Bizim gayemiz, iyilik ya da kötülüğümüz kendi bencil tüketimimizle, dünyevî değerlerimizle ölçülemez. Allah diyor ki: “Asra yemin ederim ki insan gerçekten ziyan içindedir. Bundan ancak iman edip iyi ameller işleyenler, birbirlerine hakkı tavsiye edenler ve sabrı tavsiye edenler müstesnadır. (Asr, 1-3)” Ruhumla savaştığım bu yolculuk benim için çok yorucu oldu. Hayat, kişinin kendisiyle savaşması için çok kısa, çok da uzun. Dolayısıyla bugün kesin bir karara varıyor ve resmî olarak bu meslekle ilişkimi kestiğimi açıklıyorum. Bir yolculuğun başarıya ulaşması ilk adımı nasıl attığınıza bağlıdır. Bu açıklamayı yapmamın sebebi kendimi daha dindar göstermek değil; aksine bu, yeni bir başlangıç için yapabileceğim en küçük şey. Bu benim üzerinde olmak istediğim, bunun için çabaladığım yolda attığım ilk adım. Bu süreçte belki bilerek veya farkında olmadan insanların kalplerine şevk tohumları serpmiş olabilirim, ama en samimî hislerimle herkese şunu tavsiye ediyorum ki; miktarı ne olursa olsun hiçbir başarı, şöhret, iktidar ya da zenginlik iç huzurunuzu ya da iman nurunuzu kaybetmeye değmez. Nefsinizin isteklerine uymamak için çabalayın, çünkü o istekler sonsuzdur ve her ulaştığınız şeyden sonra nefsiniz daha ilerisini ister. Kendinizi aldatmayın ve dinin kurallarını kendi arzularınıza göre şekillendirerek kendinizi kandırmayın. Bazen imanımız derin yaralar almış oluyor da o yaraları afilli kelimelerle, felsefik cümlelerle örtüyoruz. Kalplerimizde olanı söylemiyor ve bahaneler üretiyoruz, ancak O, bütün bunların farkında, çünkü O her şeyi duyan Semi’, her şeyi gören Basîr ve her şeyi bilen Alîm’dir. 

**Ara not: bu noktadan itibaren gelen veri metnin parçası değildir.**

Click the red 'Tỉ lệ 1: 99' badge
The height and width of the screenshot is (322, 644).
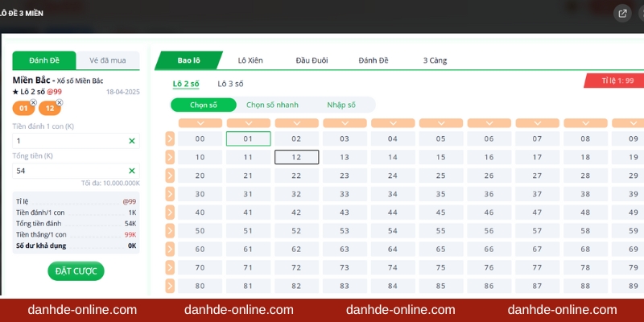point(613,81)
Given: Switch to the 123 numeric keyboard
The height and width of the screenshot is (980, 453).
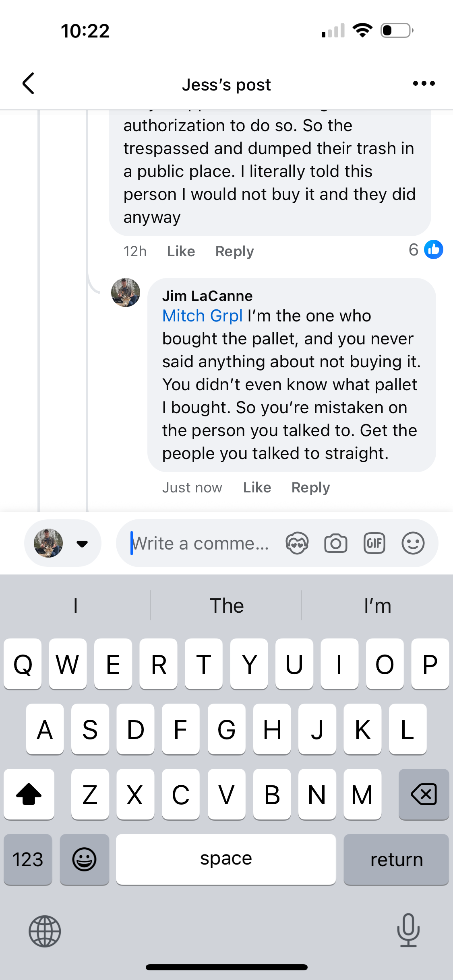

“Allah gizlediğinizi de açıkladığınızı da bilir. (Nahl, 19)” Kendi aldatıcı fikirlerinizi bir kenara bırakıp hakikati bulmak ve anlamak için iman ve ihlâsla ciddî gayret gösterin.

KİŞİ SEVDİĞİYLE BERABERDİR

“Ey iman edenler! Eğer Allah’tan korkarsanız O, size iyi ile kötüyü ayırdedecek bir anlayış verir, suçlarınızı örter ve sizi bağışlar. Çünkü Allah büyük lütuf sahibidir. (Enfal, 29)” 

Rol modellerinizi ya da başarı tanımlarınızı Allah’ın hoşnut olmadığı, yasakladığı şeylerde aramayın. Bu tarz insanların hayattaki seçimlerinizi, hedeflerinizi ve tutkularınızı etkilemesine izin vermeyin. Peygamberimiz (asm) buyurmuş ki: “Kişi sevdiğiyle beraberdir.” Sizden daha iyi bilen kişilerden tavsiye almak noktasında kibirli davranmayın, enaniyet ve kibrinizi bir kenara bırakarak Allah’ın hidayetine güvenin. Şüphesiz kalpleri halden hale sokan ve doğru yola ileten odur. Herkes bilmemiz ya da değiştirmemiz gereken şeyin ne olduğunu anlayabilecek vicdana ya da şuura sahip olmayabilir; dolayısıyla bu tür insanları yargılamak, taciz etmek, küçümsemek ve alay etmek bize yakışmaz. Bizim vazifemiz birbirimize doğruyu hatırlatarak pozitif bir etki bırakmaktır. “Sen yine de öğüt ver. Çünkü öğüt mü’minlere fayda verir. (Zariyat, 55)”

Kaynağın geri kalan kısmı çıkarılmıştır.